> Exercise objective:
Copy the records below exactly, from the line containing "Task: Click the 1.0 frequency axis label" through the last line, and leave out every picture.

> Data supplied:
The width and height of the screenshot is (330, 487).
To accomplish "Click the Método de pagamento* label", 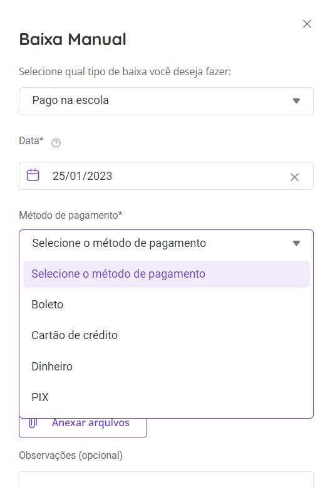I will (x=71, y=215).
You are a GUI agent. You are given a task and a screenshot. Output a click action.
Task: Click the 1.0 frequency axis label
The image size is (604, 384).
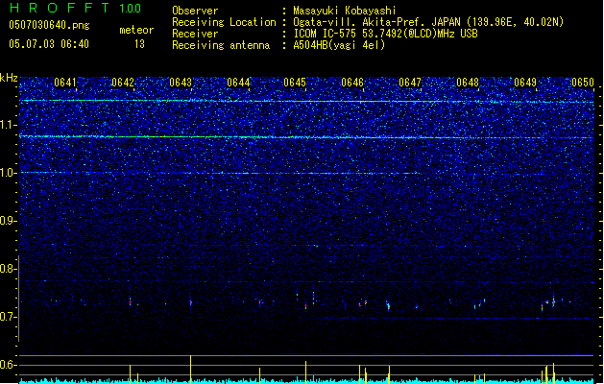9,173
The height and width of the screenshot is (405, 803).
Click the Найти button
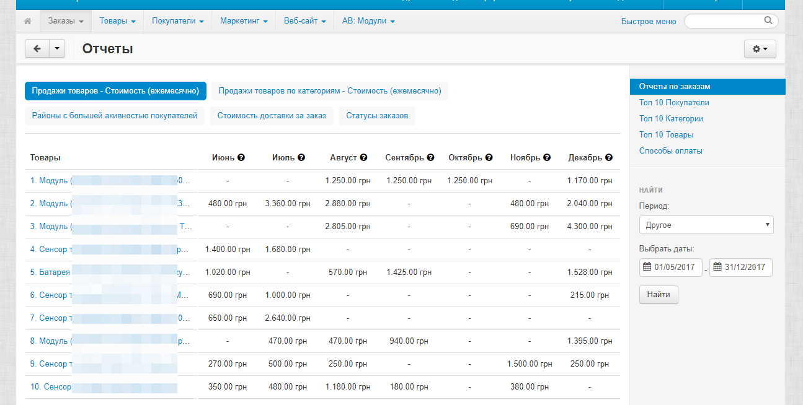tap(659, 295)
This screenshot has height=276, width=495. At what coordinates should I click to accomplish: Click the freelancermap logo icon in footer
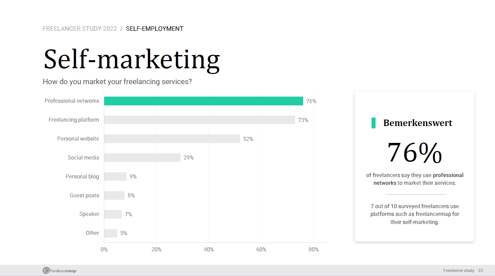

> Response to this task:
Task: Click the 1.0 frequency axis label
The image size is (604, 384).
9,173
The height and width of the screenshot is (405, 803).
Click the Найти button
tap(659, 295)
This screenshot has height=276, width=495. At what coordinates should I click to accomplish: Click the freelancermap logo icon in footer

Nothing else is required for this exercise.